> _Working data_
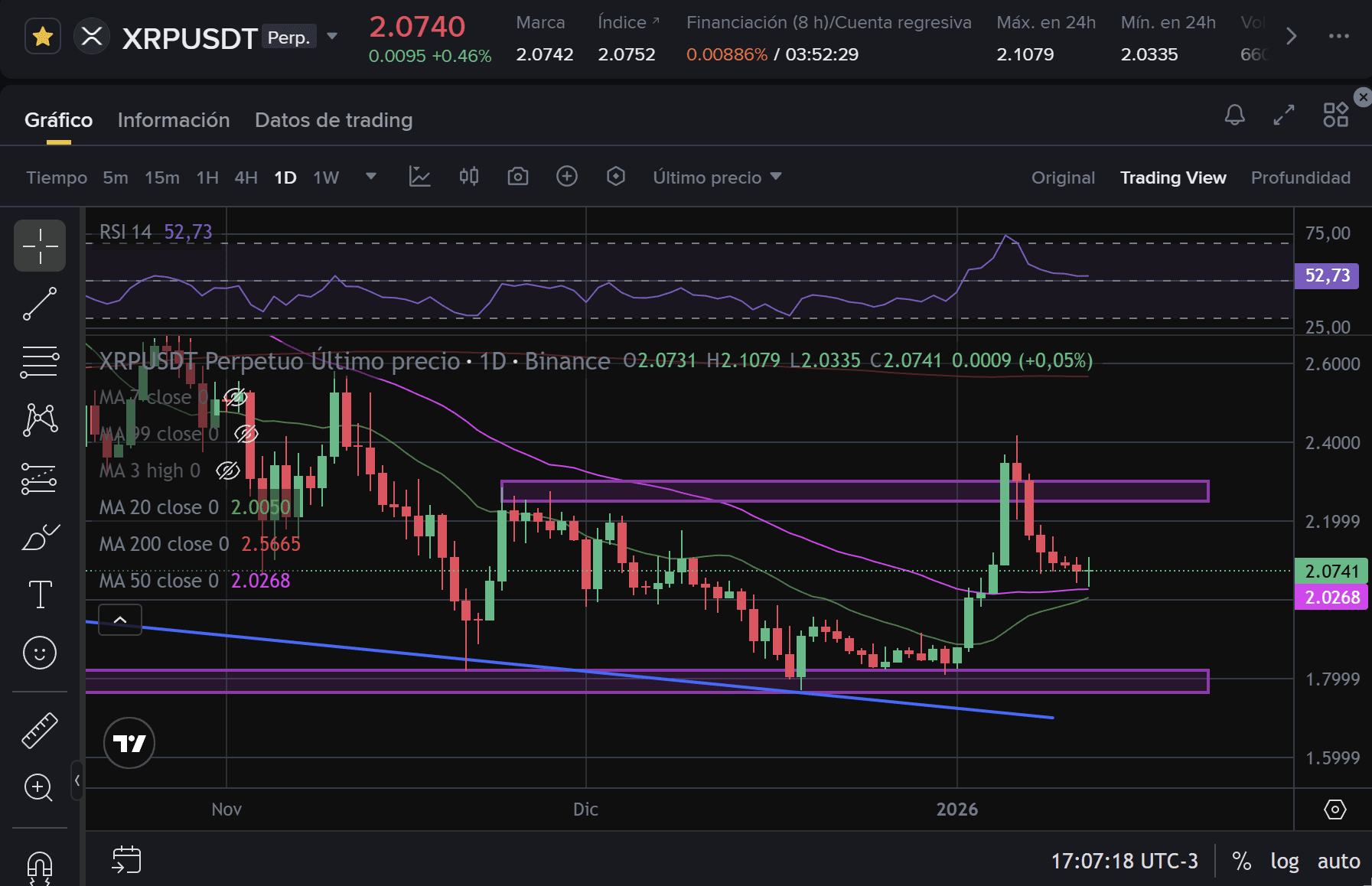1372x886 pixels.
Task: Toggle visibility of MA 99 close indicator
Action: click(x=246, y=434)
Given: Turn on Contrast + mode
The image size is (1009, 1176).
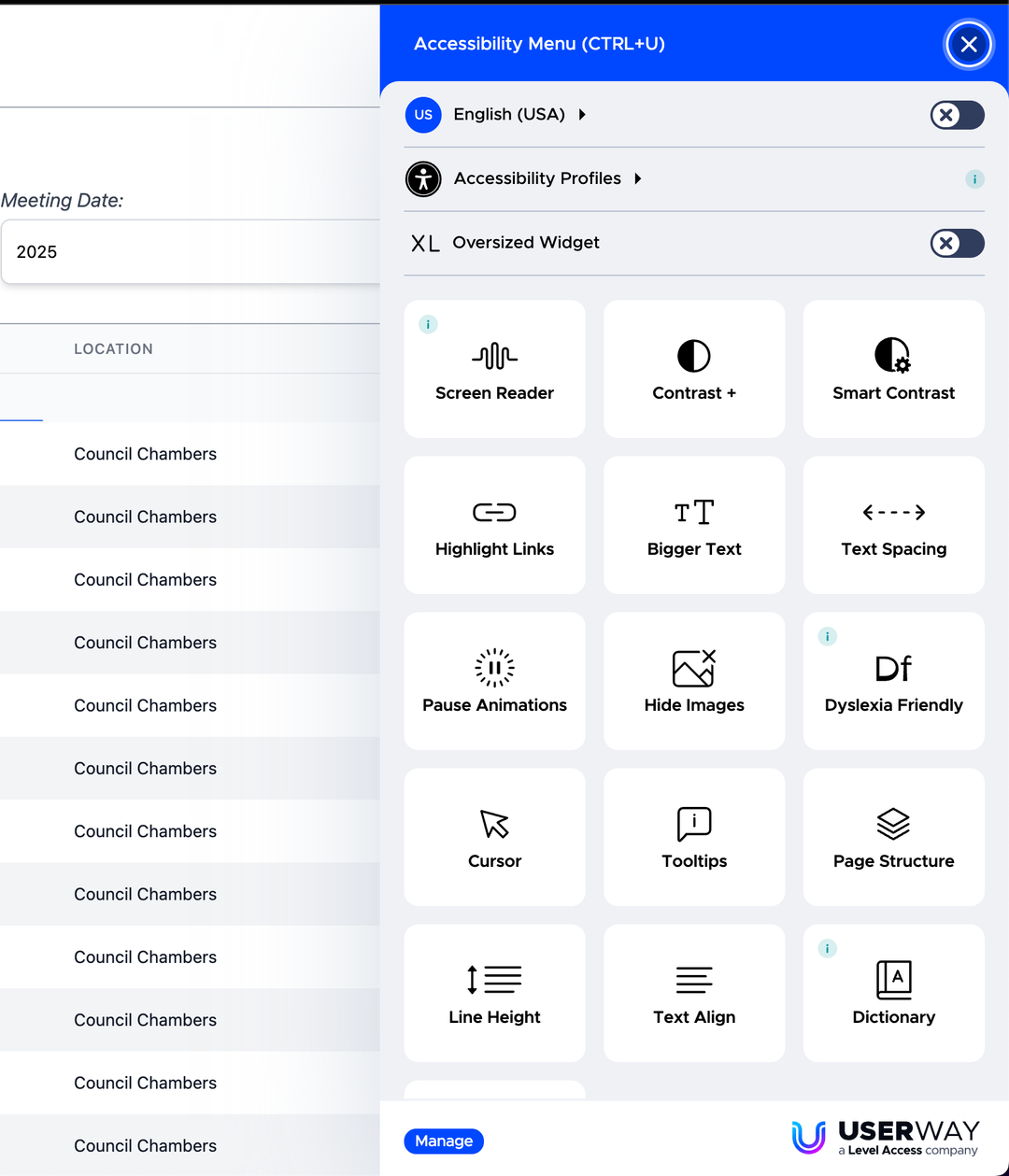Looking at the screenshot, I should coord(693,370).
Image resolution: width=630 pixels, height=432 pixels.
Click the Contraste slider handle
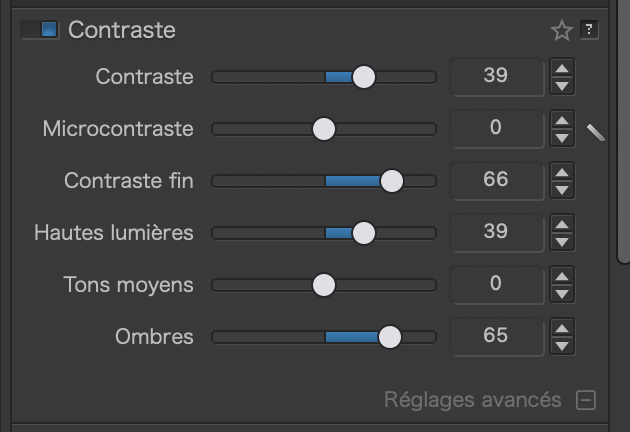[x=364, y=77]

> _Aim of the exercise_
Exclude all pictures and reproduce exactly the lines from the one containing "Given: Turn on Contrast + mode" through the final line of the entries above.

> _Answer for the task_
Given: Turn on Contrast + mode
The image size is (1009, 1176).
Looking at the screenshot, I should coord(693,370).
Image resolution: width=630 pixels, height=432 pixels.
Click the Contraste slider handle
[x=364, y=77]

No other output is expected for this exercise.